Live Review: Starfucker @ Drunken Unicorn, April 24

By Julia Reidy

 After two-piece Guidance Counselor,
who shared drummer Keil Corcoran with the headliners, played to a moderate
Saturday night crowd, the aforementioned headliners took the stage without all
the attention-grubbing, social climbing behavior their band’s name might
suggest. Leaving affectation at the door, Portland
quartet Starfucker humbly launched into a
mixture of tracks from their self-titled debut and from their forthcoming
eight-song record Jupiter, out next
month via Badman Recording Co.

Starfucker plays pop, the kind that relies heavily on
synthesizer melodies, dance hall beats, bouncing guitar hooks and Josh Hodges’
breathy vocals, and the Unicorn was absolutely full of all of it. Though
certainly not the only song with a transcendent, shiny dance vibe to it, the
standout of the night had to be “Laadeedaa,” from Starfucker. It features a repetitive guitar riff that’s got a
frantic, too-quick quality about it, to the point that when I heard the first
notes of the song, my curiosity turned toward whether they’d be able to pull it
off faithfully live. But pull it off they did (I made sure to watch the
guitarist’s fingers to suss out whether the riffs were pre-recorded or not),
along with feats from all of their other compositions, all performed
enthusiastically to a boogeying audience.
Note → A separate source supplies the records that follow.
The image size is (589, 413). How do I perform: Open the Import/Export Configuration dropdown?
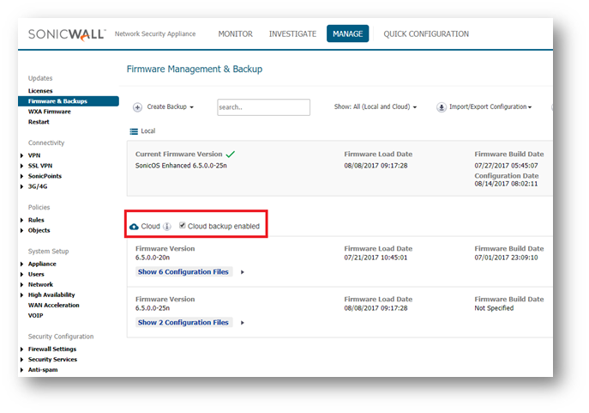490,107
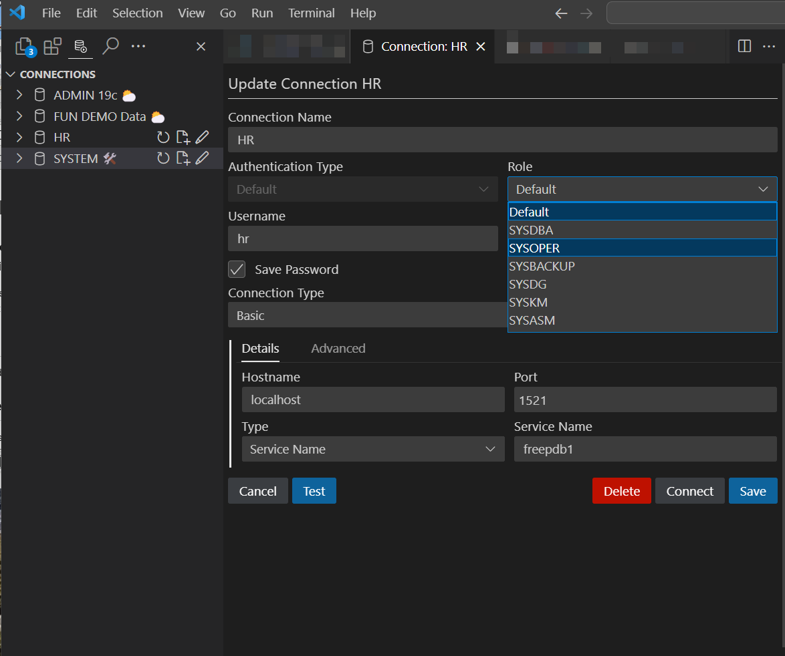Screen dimensions: 785x656
Task: Expand the ADMIN 19c connection tree
Action: [19, 94]
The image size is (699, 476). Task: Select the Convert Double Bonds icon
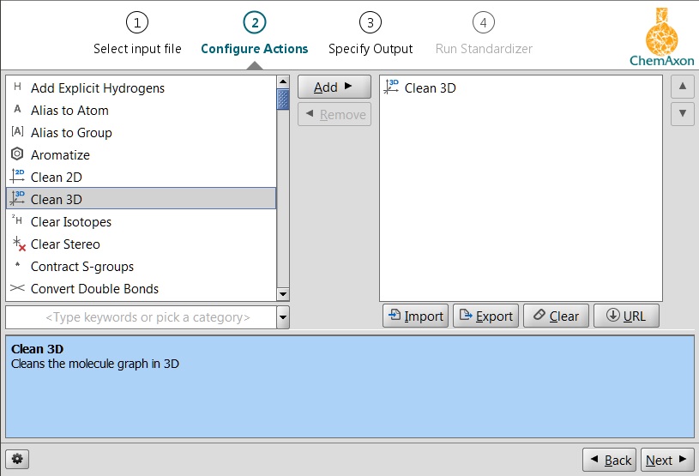(x=17, y=288)
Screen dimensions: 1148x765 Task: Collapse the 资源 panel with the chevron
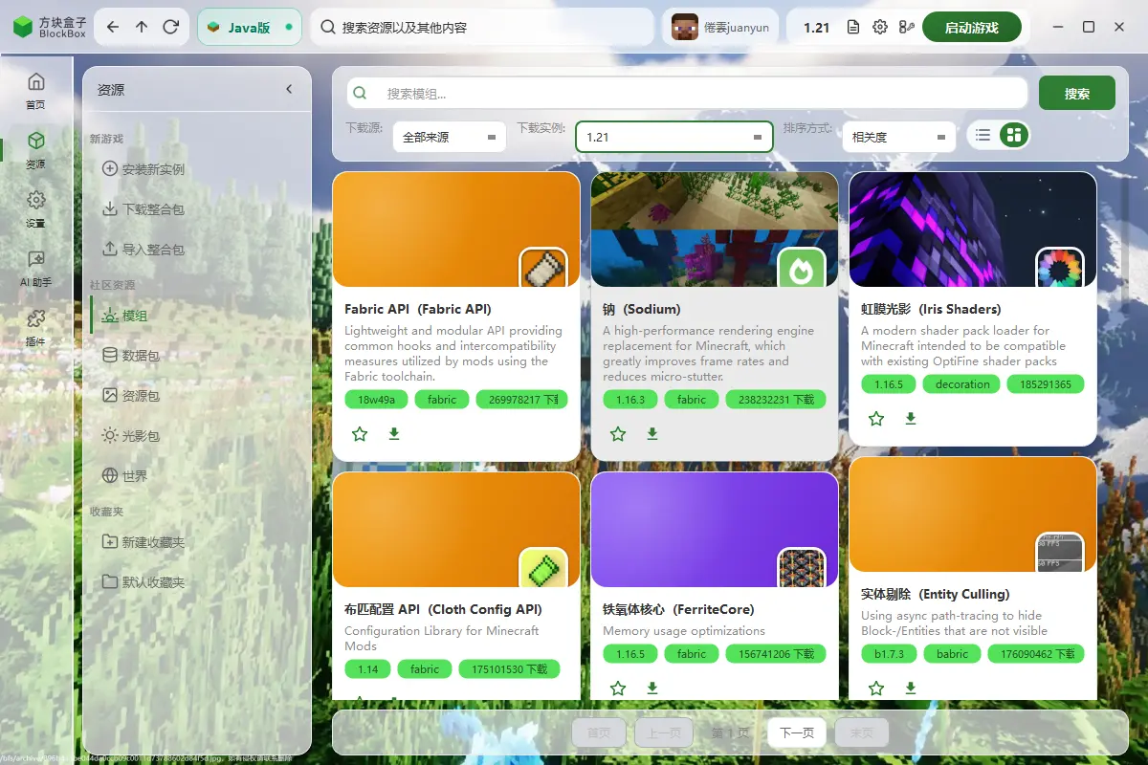pyautogui.click(x=290, y=89)
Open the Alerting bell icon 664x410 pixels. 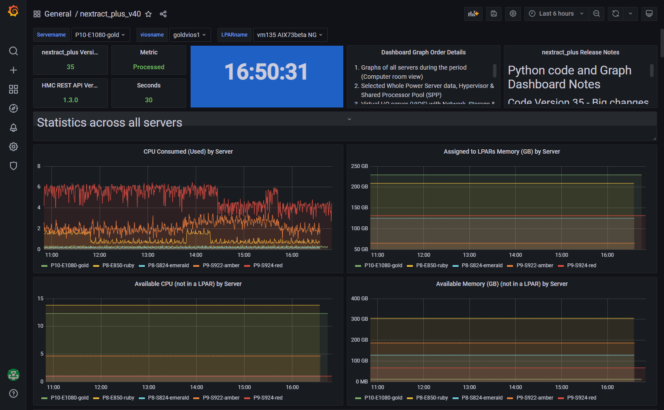tap(13, 128)
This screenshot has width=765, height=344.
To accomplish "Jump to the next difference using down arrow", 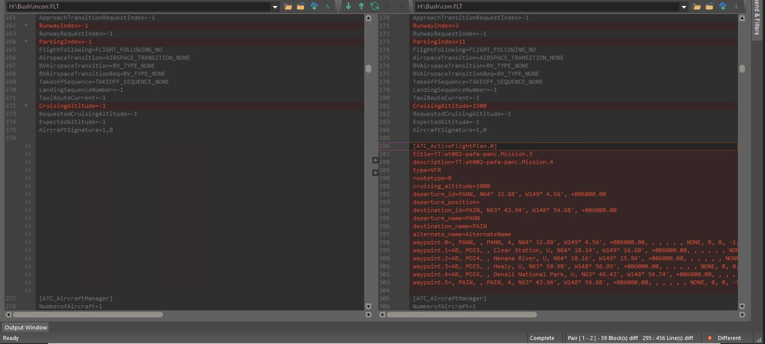I will [349, 7].
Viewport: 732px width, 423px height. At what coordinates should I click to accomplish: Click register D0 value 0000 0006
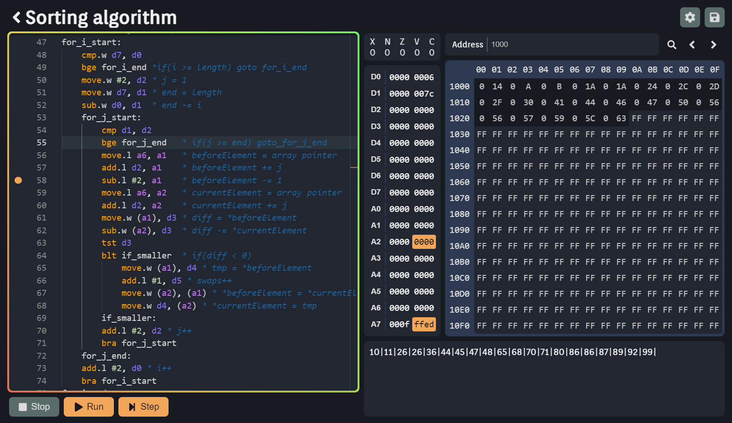tap(412, 77)
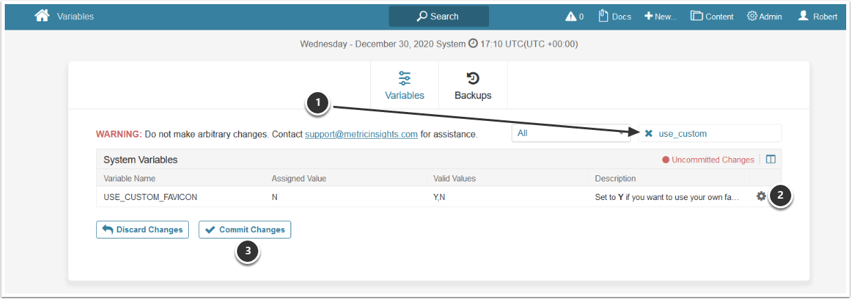
Task: Expand the All category dropdown
Action: (570, 133)
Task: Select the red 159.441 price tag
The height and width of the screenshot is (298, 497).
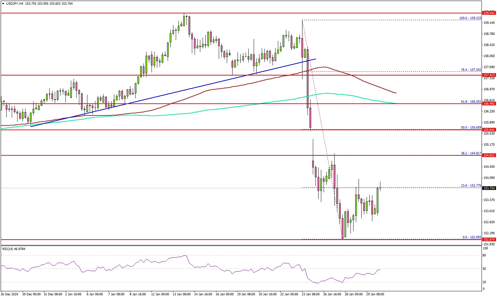Action: [489, 13]
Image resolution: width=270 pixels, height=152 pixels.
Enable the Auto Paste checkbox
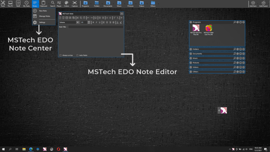pyautogui.click(x=78, y=55)
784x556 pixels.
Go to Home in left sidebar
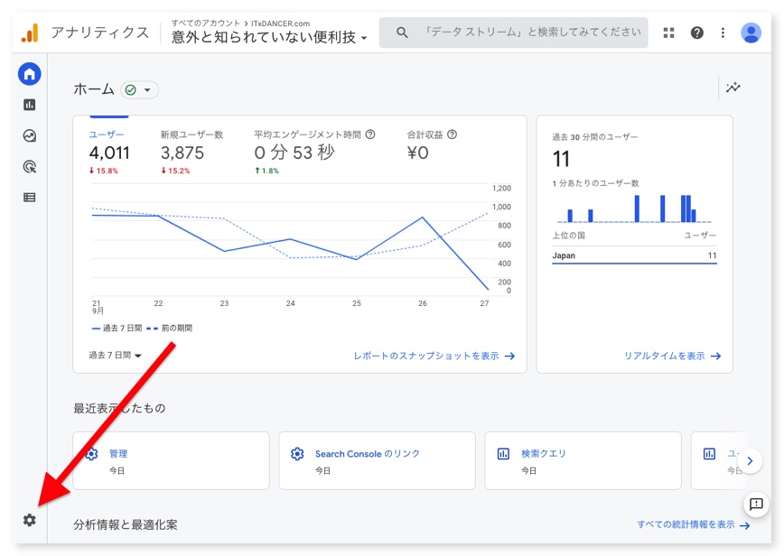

The best of the set remained those
numbers with more of a sunny indie-rock slant to them. Starfucker forays, as
the name might imply, into disco territory, a musical area that bores me
instantly. Fortunately they didn’t stay there, returning to “Florida,” “Pop Song,” “Rawnald Gregory
Erickson the Second” (which has this awesome
bass line) and even “Myke Ptyson,” a song that relies on super-humanly fast
handclaps on the album, but which survived happily with moderate audience
participation live. The whole show was punctuated by the speaking tracks they
sample on the record (played on an actual turntable on stage), lending an
introspective air to the synthy, dance-centric atmosphere created by the songs
themselves.

And like every satisfying story, the show even ended, for
me, with a moral. Which is that you shouldn’t leave freshly-purchased vinyl
(the pre-release of Jupiter) in your
car’s back seat for 24 hours so it can warp irreparably. Lesson learned.